> _APPLY WHAT YOU READ_:
A. According to the CPU Overload article, how long did a recent run of only the CPU tests take on a Core i5-10600K?
B. Continue the CPU Overload article from the point where it stops.

Launching the #CPUOverload Project: Testing Every x86 Desktop Processor since 2010

Name: Launching the #CPUOverload Project: Testing Every x86 Desktop Processor since 2010
Item: Launching the #CPUOverload Project: Testing Every x86 Desktop Processor since 2010
Author: Dr. Ian Cutress

by Dr. Ian Cutress on July 20, 2020 1:30 PM EST

110 Comments | Add A Comment

110 Comments

The CPU Overload 2020 Suite

Our new CPU tests go through a number of main areas. We cover Web tests using our un-updateable version of Chromium, opening tricky PDFs, emulation, brain simulation, AI, 2D image to 3D model conversion, rendering (ray tracing, modeling), encoding (compression, AES, video and HEVC), office based tests, and our legacy tests (throwbacks from another generation of code but interesting to compare). Over the next few pages we’ll go over the high level of each test.

However, as mentioned in passing on the previous page, we run a number of registry edit commands again to ensure that various system features are turned off and disabled at the start of the benchmark suite. This includes disabling Cortana, disabling the GameDVR functionality, disabling Windows Error Reporting, disabling Windows Defender as much as possible again, disabling updates, and re-implementing power options and removing OneDrive, in-case it sprouted wings again.

A number of these tests have been requested by our readers, and we’ve split our tests into a few more categories than normal as our readers have been requesting specific focal tests for their workloads. A recent run on a Core i5-10600K, just for the CPU tests alone, took around 20 hours to complete.

Power

Peak Power (y-Cruncher using latest AVX)

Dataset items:
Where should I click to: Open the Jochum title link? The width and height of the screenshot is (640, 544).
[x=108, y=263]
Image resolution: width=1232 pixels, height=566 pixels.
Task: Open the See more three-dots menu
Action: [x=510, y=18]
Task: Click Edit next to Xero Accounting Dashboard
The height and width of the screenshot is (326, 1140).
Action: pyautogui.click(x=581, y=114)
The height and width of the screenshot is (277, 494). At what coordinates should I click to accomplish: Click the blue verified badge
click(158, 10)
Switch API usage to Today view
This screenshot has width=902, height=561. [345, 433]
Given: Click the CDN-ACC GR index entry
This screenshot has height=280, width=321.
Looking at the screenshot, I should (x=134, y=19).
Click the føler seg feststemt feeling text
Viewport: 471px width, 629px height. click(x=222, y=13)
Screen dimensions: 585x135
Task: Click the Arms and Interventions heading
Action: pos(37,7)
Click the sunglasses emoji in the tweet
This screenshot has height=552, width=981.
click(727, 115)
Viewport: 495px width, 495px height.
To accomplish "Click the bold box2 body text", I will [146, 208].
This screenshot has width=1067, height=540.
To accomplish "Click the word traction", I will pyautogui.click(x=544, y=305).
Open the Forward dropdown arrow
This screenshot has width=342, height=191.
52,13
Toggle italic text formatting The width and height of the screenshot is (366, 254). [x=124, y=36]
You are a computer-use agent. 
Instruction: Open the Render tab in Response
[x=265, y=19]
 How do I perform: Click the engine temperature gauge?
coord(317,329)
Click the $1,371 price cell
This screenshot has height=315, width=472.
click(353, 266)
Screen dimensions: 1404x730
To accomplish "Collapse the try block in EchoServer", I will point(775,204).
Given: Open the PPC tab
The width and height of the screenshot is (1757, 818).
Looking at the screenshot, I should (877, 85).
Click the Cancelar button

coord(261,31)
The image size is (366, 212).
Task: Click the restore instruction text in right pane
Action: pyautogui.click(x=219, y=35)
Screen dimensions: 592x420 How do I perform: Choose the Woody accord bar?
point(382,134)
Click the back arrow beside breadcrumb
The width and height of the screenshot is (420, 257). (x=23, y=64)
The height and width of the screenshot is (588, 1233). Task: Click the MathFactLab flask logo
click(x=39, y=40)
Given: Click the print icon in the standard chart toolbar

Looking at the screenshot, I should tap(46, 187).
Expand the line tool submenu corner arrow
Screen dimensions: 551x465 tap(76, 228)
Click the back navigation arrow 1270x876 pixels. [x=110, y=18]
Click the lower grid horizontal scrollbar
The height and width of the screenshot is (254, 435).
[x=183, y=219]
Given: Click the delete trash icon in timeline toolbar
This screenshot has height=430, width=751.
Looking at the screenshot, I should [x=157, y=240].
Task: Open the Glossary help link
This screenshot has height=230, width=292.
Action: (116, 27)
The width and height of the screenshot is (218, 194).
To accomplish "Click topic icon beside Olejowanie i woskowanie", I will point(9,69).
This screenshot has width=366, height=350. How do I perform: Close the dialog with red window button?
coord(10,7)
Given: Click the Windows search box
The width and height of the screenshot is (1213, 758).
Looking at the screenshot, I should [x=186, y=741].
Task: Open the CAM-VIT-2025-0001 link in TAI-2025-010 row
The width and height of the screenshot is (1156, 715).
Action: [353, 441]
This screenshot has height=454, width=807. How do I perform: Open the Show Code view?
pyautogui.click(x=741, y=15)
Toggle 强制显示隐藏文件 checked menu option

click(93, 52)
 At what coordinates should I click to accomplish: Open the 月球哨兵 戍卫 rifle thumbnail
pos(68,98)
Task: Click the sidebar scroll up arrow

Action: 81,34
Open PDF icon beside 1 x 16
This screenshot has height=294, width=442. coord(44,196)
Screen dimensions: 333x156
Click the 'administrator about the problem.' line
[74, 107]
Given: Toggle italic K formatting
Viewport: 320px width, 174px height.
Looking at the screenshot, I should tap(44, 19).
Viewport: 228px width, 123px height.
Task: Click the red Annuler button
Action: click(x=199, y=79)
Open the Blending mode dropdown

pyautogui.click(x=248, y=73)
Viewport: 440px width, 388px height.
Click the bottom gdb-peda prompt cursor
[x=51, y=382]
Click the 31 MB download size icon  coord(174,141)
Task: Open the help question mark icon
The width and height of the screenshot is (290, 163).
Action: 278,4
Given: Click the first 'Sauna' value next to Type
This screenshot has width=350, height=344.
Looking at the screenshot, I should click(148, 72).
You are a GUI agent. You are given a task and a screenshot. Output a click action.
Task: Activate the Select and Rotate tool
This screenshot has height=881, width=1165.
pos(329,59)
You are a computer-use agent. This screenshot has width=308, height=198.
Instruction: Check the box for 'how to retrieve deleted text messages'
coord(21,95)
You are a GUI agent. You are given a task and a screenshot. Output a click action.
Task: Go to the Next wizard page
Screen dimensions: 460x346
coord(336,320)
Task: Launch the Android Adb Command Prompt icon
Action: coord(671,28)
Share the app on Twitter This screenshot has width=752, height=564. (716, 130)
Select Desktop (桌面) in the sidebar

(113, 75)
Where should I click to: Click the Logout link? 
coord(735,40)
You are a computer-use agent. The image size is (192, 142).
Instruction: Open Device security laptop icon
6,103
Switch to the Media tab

> _ANSWERS BY ITEM_:
A. Around 20 hours.

B.
Per-Core Loading Power using POV-Ray

Office

Agisoft Photoscan 1.3: 2D to 3D Conversion
Application Loading Time: GIMP 2.10.18 from a fresh install
Compile Testing (WIP)

Science

3D Particle Movement v2.1 (Non-AVX + AVX2/AVX512)
y-Cruncher 0.78.9506 (Optimized Binary Splitting Compute for mathematical constants)
NAMD 2.13: Nanoscale Molecular Dynamics on ApoA1 protein
AI Benchmark 0.1.2 using TensorFlow (unoptimized for Windows)

Simulation

Digicortex 1.35: Brain stimulation simulation
Dwarf Fortress 0.44.12: Fantasy world creation and time passage
Dolphin 5.0: Ray Tracing rendering test for Wii emulator

Rendering

Blender 2.83 LTS: Popular rendering program, using PartyTug frame render
Corona 1.3: Ray Tracing Benchmark
Crysis CPU-Only: Can it run Crysis? What, on just the CPU at 1080p? Sure
POV-Ray 3.7.1: Another Ray Tracing Test
V-Ray: Another popular renderer
CineBench R20: Cinema4D Rendering engine

Encoding

Handbrake 1.32: Popular Transcoding tool
7-Zip: Open source compression software
AES Encoding: Instruction accelerated encoding
WinRAR 5.90: Popular compression tool

Legacy

CineBench R10
CineBench R11.5
CineBench R15
3DPM v1: Naïve version of 3DPM v2.1 with no acceleration
X264 HD3.0: Vintage transcoding benchmark

Web

Kraken 1.1: Depreciated web test with no successor
Octane 2.0: More comprehensive test (but also deprecated with no successor)
Speedometer 2: List-based web-test with different frameworks

Synthetic

Geekbench 4
AIDA Memory Bandwidth
Linux OpenSSL Speed (rsa2048 sign/verify, sha256, md5)
LinX 0.9.5 LINPACK

SPEC (Estimated)

SPEC2006 rate-1T
SPEC2017 rate-1T
SPEC2017 rate-nT

It should be noted that due to the terms of the SPEC license, because our benchmark results are not vetted directly by the SPEC consortium, we have to label them as ‘estimated’. The benchmark is still run and we get results out, but those results have to have the ‘estimated’ label.

Others

A full x86 instruction throughput/latency analysis
Core-to-Core Latency
Cache-to-DRAM Latency
Frequency Ramping
A y-cruncher ‘sprint’ to see how 0.78.9506 scales will increasing digit compute

Some of these tests also have AIDA power wrappers around them in order to provide an insight in the way the power is reported through the test.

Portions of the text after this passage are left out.